6th International Symposium of Familiology: “Family – Ritual – Feast”

Zbigniew Wesołowski SVD (Wei Siqi 魏思齊) :

“Family Rituals in Traditional Chinese Culture”

Online lecture “Family Rituals in Traditional Chinese Culture,” presented at the 6th International Symposium of Familiology, “Family – Ritual – Feast,” Olsztyn, May 12–13, 2022

Organizer: Faculty of Theology of the University of Warmia and Mazury in Olsztyn, Poland


Chinese culture is not the oldest of all human cultures, but it is the culture with the longest continuous duration to this day. The family played a crucial role in Chinese culture, also in a political sense, because in Confucianism state and society were understood as a natural extension of the family.

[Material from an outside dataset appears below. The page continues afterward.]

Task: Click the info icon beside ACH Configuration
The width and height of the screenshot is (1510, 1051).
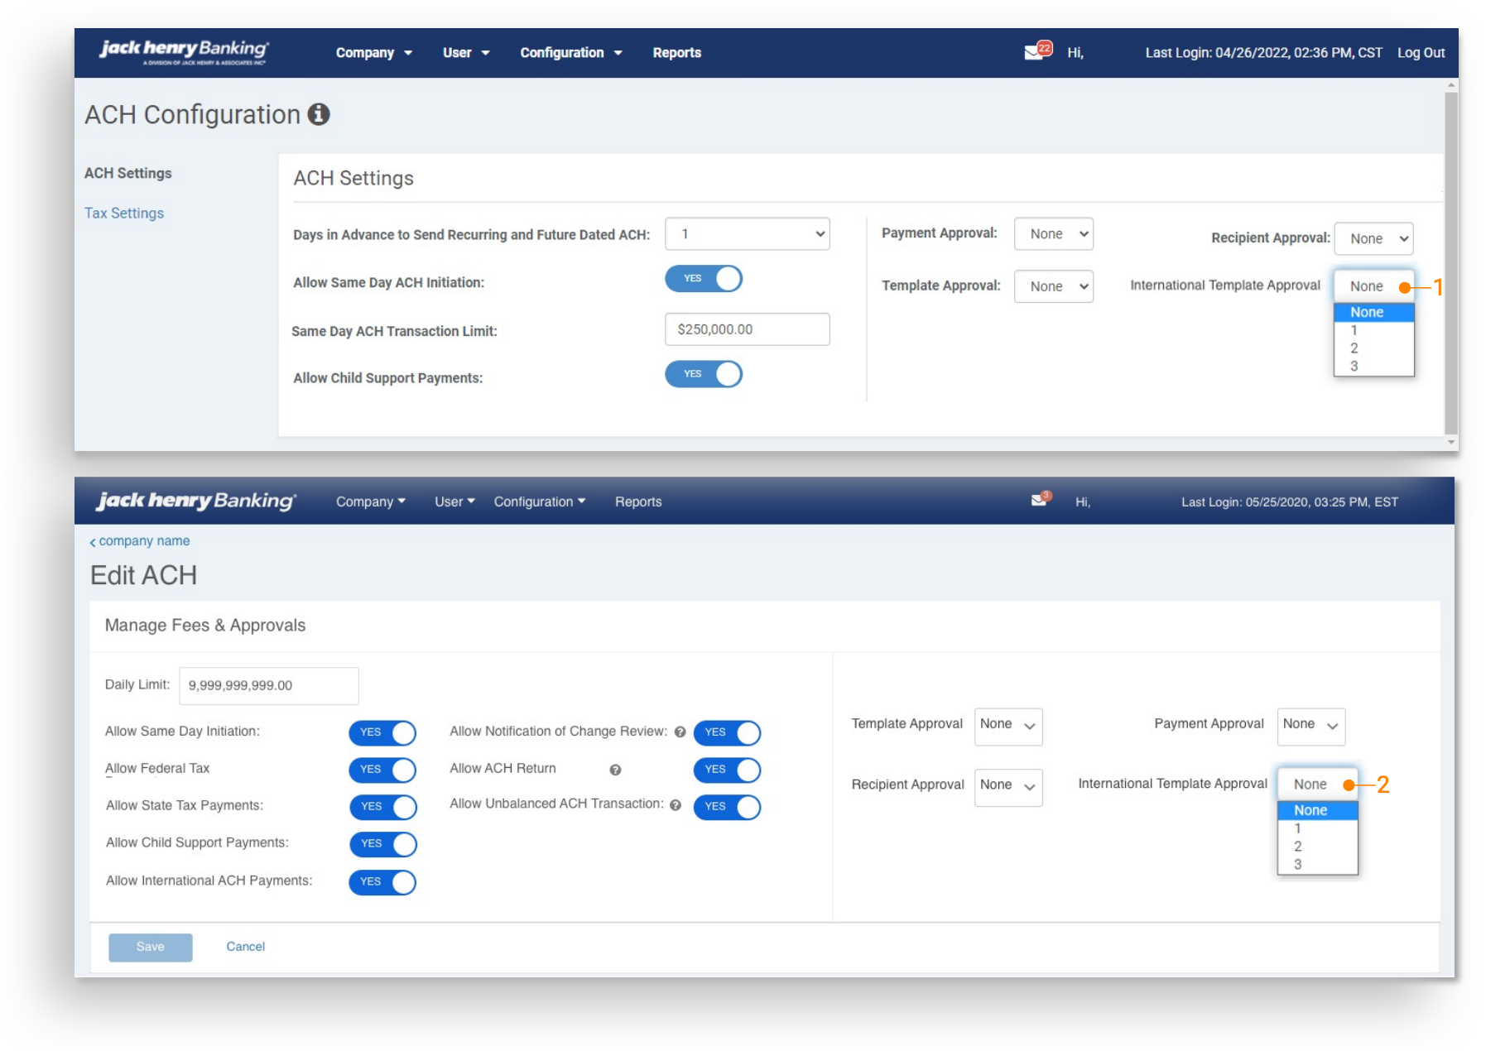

This notion of familism was deeply connected with the ritualization of everyday life. Many actions and processes of daily life were subject to strict regulations. These regulations were mostly prescribed by tradition and can ultimately traced back to the ancestors or leading personalities, so-called masters like Confucius (551–479 BC). With the help of Patricia B. Ebrey’s translation of Zhu Xi’s Family Rituals (published in 1991), Z. Wesołowski looks at some important traditional family rituals, such as the capping ceremony for men (guanli) and the pinning of the hair for women (jili), weddings, funerals, and sacrificial rites. These family rituals were one of the dominating social patterns which defined not only the structure of Chinese society and the Confucian elite’s daily life of, but also impacted the rural folk. We can say that all Chinese family rites were sophisticated and centered around the ancestors. The family rituals, systematized by the Neo-Confucian philosopher Zhu Xi, must have worked towards not only strengthening Sino-Confucian familism but also building the Chinese elite’s cultural identity. Family rituals were one of the dominating social patterns which defined daily life in Chinese society through the ages.